Nowadays there’s an abundance of corporate and government cowboys, whose ethics are destroying our planet. They employ the kind of development approach that actually de-develops countries by providing only short-term alleviation to the poor, instead of empowering them and making them stewards of their environment. They sacrifice natural resources in the name of profit (for the few) without investing in renewability and sustainability. Societies in the world continue to adopt more frontier attitudes and a way of thinking that promotes hunger for material goods and wanton disregard for nature. We buy, we use, we throw away.
We are in serious need of a paradigm shift in our political, cultural and social lives as individuals and as a nation. All major global ecosystems are in decline. We need more of “spaceship ethics” that recognises the fact that we’re living in a closed system and have to recycle and sustain our resources. We can’t continue to act as if global warming will not catch up with us. Because it is already catching up. Who among us hasn’t experienced the change in weather in the last 10 years? The top 10 hottest temperatures on record all fall within the last 10 years.

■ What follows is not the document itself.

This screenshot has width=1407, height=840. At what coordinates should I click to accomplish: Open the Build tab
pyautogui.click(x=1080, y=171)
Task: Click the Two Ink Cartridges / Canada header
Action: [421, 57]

We are the first generations who had the chance to see our planet from outside; to see the remarkable photos taken from space showing how small we really are, how beautiful our planet is, and how we are but a flicker of light in the vastness of the universe. It’s sad to think that even with this knowledge and the technology we now have, we fail to appreciate our relationship with the earth. You’d think that images like these would blow away the corporate and government cowboys’ mind and move them to invest in the health of our planet.
Unfortunately, if cowboys continue to run the show, the writing on the wall will likely come true: THE FUTURE IS CANCELLED DUE TO LACK OF INTEREST.
That would be, at the very least, inconvenient.